As the HIV epidemic in the United States completes its fourth decade, the cumulative impact is staggering: more than 700,000 lives lost and incalculable economic, emotional, and social effects nationwide. Although still geographically concentrated in urban areas, HIV diagnoses have increased in rural and suburban areas and in southern and Midwestern states. HIV also continues to disproportionately affect racial and sexual minorities.1 Family physicians have played a key role in expanding HIV testing and treatment, as well as providing sexual health services in areas where specialty sexual health services are not readily available.
Family physicians can make additional efforts to advance HIV prevention through enhanced screening and early diagnosis, engaging and sustaining patients in treatment to viral suppression, and counseling patients on methods to reduce their risk of HIV. Traditional strategies of condom use and reducing numbers of sex partners still significantly reduce the risk of HIV exposure. Condom use can reduce risk by more than 80%2; however, use has decreased over the past decade for adolescents, men who have sex with men, and high-risk heterosexual individuals.3–5
Preexposure prophylaxis (PrEP) is an effective but widely underused HIV prevention approach.6 Emtricitabine with either tenofovir disoproxil fumarate (Truvada) or tenofovir alafenamide (Descovy; recently approved by the U.S. Food and Drug Administration for selected populations) is taken once daily and can reduce the risk of HIV by more than 90%.7,8 In June 2019, the U.S. Preventive Services Task Force made a grade A recommendation for the use of PrEP by individuals at increased risk of HIV, reflecting current Centers for Disease Control and Prevention guidelines.9 Expanding access to PrEP is a key part of the federal government's response to the HIV epidemic; people without prescription drug coverage can obtain medications at no cost by enrolling at GetYourPrep.com.
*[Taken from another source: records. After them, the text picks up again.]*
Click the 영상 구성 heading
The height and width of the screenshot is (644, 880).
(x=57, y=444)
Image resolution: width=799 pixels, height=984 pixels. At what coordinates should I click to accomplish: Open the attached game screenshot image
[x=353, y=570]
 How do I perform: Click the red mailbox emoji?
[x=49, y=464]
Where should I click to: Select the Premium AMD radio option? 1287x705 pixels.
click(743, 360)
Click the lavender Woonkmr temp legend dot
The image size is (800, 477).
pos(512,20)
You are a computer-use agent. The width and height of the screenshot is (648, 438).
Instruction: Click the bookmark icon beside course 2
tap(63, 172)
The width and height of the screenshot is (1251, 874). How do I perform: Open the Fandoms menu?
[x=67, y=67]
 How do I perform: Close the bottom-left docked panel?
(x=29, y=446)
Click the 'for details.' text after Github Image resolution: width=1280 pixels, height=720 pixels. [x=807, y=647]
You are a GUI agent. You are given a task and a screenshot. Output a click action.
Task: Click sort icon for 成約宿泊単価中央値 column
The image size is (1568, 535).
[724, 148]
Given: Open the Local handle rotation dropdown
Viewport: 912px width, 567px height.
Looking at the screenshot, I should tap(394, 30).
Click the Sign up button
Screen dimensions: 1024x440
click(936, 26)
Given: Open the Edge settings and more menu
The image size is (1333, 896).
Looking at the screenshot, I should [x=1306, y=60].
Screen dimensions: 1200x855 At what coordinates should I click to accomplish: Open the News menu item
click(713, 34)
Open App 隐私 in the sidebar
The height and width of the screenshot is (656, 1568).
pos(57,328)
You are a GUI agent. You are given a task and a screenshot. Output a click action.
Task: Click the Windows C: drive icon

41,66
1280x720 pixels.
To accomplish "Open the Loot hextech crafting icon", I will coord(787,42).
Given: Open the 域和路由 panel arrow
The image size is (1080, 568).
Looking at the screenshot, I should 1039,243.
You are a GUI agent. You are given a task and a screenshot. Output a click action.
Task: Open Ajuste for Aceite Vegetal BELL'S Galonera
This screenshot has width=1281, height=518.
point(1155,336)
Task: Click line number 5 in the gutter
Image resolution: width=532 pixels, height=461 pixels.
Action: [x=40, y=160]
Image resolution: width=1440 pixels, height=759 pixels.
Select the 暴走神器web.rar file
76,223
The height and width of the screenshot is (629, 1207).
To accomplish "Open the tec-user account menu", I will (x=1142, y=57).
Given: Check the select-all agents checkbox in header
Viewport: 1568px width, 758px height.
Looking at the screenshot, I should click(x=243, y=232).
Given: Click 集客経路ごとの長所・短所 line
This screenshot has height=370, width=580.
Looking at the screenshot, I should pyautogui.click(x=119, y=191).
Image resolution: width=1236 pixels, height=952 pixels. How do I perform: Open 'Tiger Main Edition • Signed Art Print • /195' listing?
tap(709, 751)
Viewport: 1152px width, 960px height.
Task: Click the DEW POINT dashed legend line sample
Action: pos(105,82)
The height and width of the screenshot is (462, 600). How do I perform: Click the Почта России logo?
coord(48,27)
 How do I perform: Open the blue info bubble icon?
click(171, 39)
The article by Savoy and colleagues in this issue of American Family Physician describes specific patients for which PrEP can be considered per the guidelines10; however, to fully assess a patient's HIV risk and the potential benefit of PrEP, physicians must know how and with whom their patients are having sex.
Taking a thorough and complete sexual history can assist with screening and treatment of sexually transmitted infections, which are currently at record high levels11 and can facilitate HIV acquisition.12 Sexually transmitted infections can occur at any site of sexual intercourse. Most rectal and pharyngeal infections with gonorrhea and chlamydia are asymptomatic, and screening only for urogenital infections can miss more than 70% of infections at other sites.13,14 Knowing how patients have sex is critical for appropriate screening, diagnosis, and treatment.
The article by Savoy and colleagues provides useful guidance for family physicians about how to create a safe, welcoming, and nonjudgmental space in which patients can communicate their sexual history.10 Sex and sexual pleasure are different for everyone and are a natural and healthy part of life. Physicians may be unfamiliar with sexual practices and preferences or have unintended implicit biases that limit the effectiveness of their efforts to provide patients with sexual health screening, counseling, and treatment. Savoy and colleagues outline constructive strategies to identify and address biases and to provide crucial tools to ensure that physicians can obtain useful sexual histories and have positive and understanding discussions about sex.10
The federal government recently set an ambitious goal to end the HIV epidemic in the United States within the next decade.15 Family physicians must continue to play a key role in HIV screening, counseling, treatment, and prevention, including by prescribing PrEP. If physicians do not talk about sex, we will not only miss opportunities to better serve our patients, but also fail to reach an achievable goal of ending an epidemic.